On July 24, 1951, the 250th anniversary of Detroit’s founding by Antoine Laumet de la Mothe Cadillac, the new museum was dedicated in an elaborate ceremony.  In attendance were such dignitaries as Governor G. Mennen Williams, Mayor Albert E. Cobo, U.S. Senator Homer Ferguson, the French and British ambassadors and Detroiter Ralph Bunche of the United Nations.From the late 1940s to the 1960s, the Museum became one of the leading cultural institutions in the Midwest through its changing exhibits, tours, special events and educational programs.

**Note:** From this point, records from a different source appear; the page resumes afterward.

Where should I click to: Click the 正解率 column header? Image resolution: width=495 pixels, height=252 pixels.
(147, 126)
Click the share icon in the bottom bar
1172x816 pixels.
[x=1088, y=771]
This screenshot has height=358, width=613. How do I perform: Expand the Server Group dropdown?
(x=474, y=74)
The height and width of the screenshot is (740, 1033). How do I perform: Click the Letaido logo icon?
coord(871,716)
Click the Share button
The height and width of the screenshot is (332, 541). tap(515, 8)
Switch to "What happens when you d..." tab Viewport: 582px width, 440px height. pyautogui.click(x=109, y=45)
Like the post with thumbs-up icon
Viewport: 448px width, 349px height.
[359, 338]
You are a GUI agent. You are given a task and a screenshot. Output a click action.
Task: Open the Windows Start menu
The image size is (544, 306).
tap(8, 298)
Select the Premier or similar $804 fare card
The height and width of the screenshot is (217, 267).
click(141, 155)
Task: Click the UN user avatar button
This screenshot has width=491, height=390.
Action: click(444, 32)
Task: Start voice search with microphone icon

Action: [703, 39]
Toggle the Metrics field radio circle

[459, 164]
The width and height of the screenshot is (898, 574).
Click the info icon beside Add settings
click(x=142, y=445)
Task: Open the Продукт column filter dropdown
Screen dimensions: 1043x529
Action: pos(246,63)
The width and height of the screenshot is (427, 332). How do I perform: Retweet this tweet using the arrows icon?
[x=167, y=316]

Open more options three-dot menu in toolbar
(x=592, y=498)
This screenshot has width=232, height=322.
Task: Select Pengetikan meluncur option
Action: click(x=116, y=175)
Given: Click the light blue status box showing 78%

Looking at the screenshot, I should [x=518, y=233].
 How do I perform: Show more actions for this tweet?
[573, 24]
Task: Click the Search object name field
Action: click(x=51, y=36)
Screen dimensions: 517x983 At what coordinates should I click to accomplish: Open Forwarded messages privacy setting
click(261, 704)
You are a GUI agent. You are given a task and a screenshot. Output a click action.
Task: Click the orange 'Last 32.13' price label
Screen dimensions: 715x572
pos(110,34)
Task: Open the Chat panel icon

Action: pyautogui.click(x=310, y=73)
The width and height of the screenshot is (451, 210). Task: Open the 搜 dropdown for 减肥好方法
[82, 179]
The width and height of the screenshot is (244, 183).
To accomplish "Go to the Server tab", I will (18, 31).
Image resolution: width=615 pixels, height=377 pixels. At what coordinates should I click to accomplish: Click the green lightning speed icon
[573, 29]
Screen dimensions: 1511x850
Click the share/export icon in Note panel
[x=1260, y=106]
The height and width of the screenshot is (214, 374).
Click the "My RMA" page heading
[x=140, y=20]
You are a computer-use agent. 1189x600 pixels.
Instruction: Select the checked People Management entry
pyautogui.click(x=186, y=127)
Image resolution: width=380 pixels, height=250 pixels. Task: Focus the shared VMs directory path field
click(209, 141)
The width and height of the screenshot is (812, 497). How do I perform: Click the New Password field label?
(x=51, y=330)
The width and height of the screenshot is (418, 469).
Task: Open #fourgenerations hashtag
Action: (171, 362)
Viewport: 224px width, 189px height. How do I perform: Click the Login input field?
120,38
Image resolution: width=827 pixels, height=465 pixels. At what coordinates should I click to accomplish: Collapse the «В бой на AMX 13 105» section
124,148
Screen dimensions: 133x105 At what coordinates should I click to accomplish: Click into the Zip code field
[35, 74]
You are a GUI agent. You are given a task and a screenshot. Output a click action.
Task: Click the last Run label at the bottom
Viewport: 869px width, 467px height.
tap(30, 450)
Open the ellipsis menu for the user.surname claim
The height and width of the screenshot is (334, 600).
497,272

By the 1990s, the Museum rode a wave of success.  In 1993, the Detroit Historical Society raised nearly $4 million for exhibits, educational programs and an endowment fund for the Museum.  A new permanent exhibit, made possible by the success of the campaign, opened in 1995 – The Motor City Exhibition.  This exhibit traces Detroit’s development into the Automobile Capital of the World and includes an operating assembly line with a two-story body drop from the General Motors Cadillac Division Clark Street Plant.  In 1998, the Museum opened another permanent exhibition, Frontiers to Factories: Detroiters at Work 1701 – 1901.  This exhibit depicts the city’s first two hundred years, as it grew from a French fur trading post to a major industrial center.

In March 2006, the Detroit Historical Society once again assumed operational responsibility for the Museum, after signing a formal agreement with the City of Detroit.